Ce qu'il faut, c'est aider les parents déjà conscients à renverser la vapeur. Parce que la pression du groupe, quand il y a trois enfants dans un groupe d'enfants, qui arrivent habillés en Ninja, les deux autres, si c'est un groupe de cinq, disent: Moi, je veux être comme les autres, parce que les autres sont majoritaires. Si dans un quartier... Déjà un bon nombre de parents sont conscientisés, mais ils sont minoritaires. Si l'école leur donne un support, ils prennent de la force et peut-être qu'on peut renverser la vapeur. Je dirais donc en conclusion: II faut travailler dans le sens de soutenir les forces déjà en place dans le monde scolaire, dans les groupes populaires, de sorte qu'eux vont faire leur travail de sensibilisation, toujours dans un climat de démocratie et de liberté, et peut-être empêcher un certain nombre de forces qui, elles, sont centrées sur d'autres intérêts de nuire.

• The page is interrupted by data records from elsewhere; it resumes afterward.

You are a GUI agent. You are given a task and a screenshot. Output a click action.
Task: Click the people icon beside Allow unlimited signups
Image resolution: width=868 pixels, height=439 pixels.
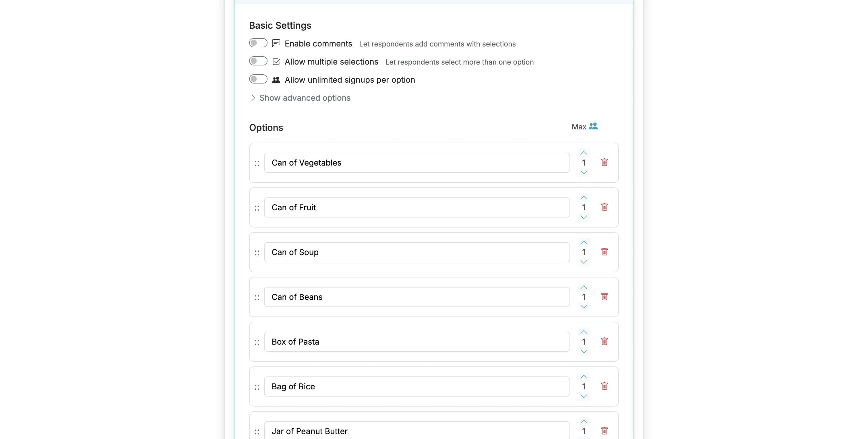click(276, 79)
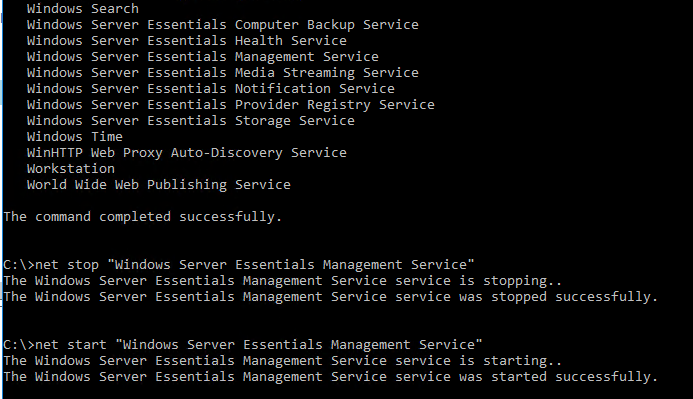
Task: Click WinHTTP Web Proxy Auto-Discovery Service line
Action: pos(187,152)
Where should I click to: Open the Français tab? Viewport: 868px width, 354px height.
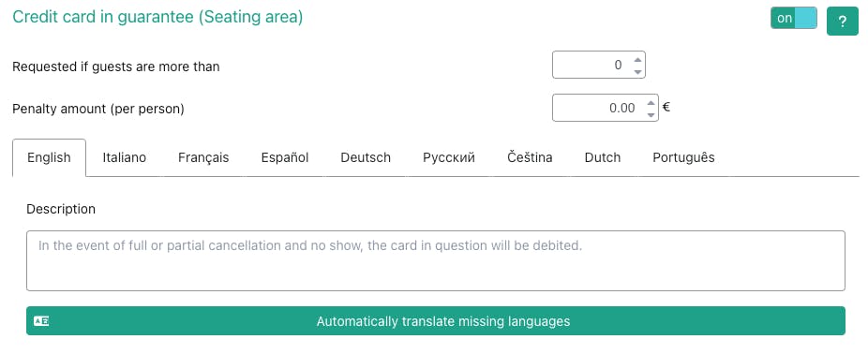pos(203,157)
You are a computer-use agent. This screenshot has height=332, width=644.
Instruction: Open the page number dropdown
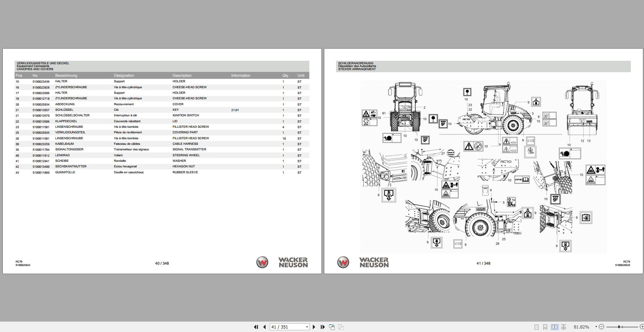coord(307,327)
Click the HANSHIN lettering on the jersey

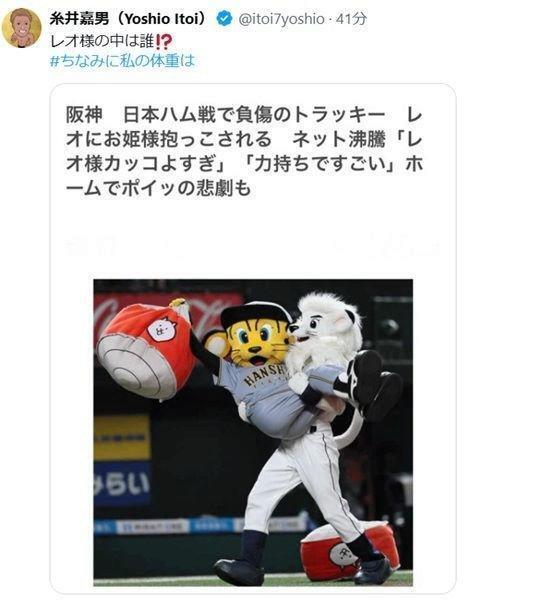coord(266,375)
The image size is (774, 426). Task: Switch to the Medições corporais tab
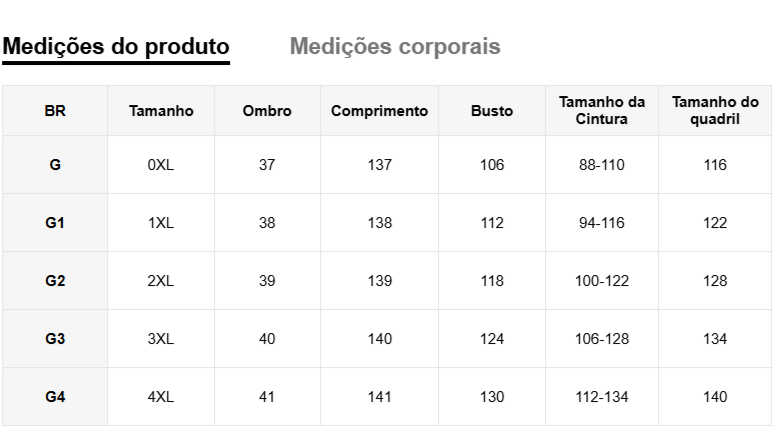[395, 46]
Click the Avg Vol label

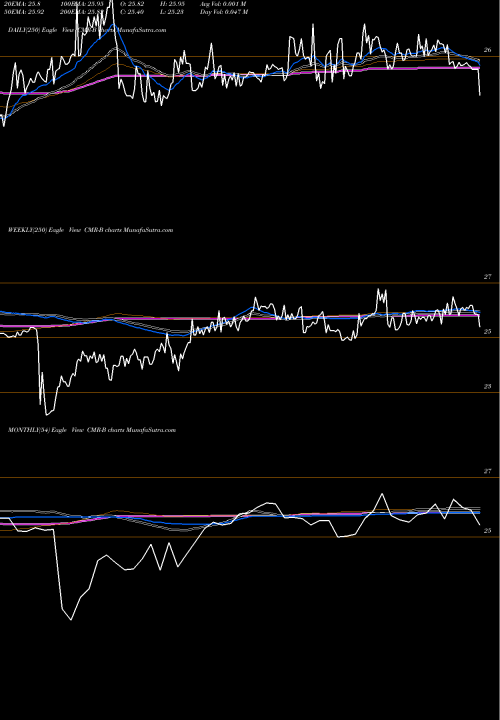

Mme Frulla-Hébert: Mais dans le cas, par exemple, que vous soulevez du père, justement, qui va, pour la fête de son fils de trois ans, de quatre ans, louer un film Ninja Turtle comme cadeau, comment peut-on empêcher ça? Vous dites: II ne faut pas compliquer la tâche des parents. D'une part, c'est vrai, mais d'autre part, est-ce que, en 1991, les parents dont le contexte social a beaucoup changé - plus d'une famille est monoparentale - donc plus de responsabilités, plus de fatigue. Les parents travaillent, sont moins présents, etc. Vous ne trouvez pas qu'il y a un laxisme de la part des parents? Parce que bien souvent ils le savent, mais... Il n'y aurait pas un relâchement? Selon votre expérience, selon vos rencontres?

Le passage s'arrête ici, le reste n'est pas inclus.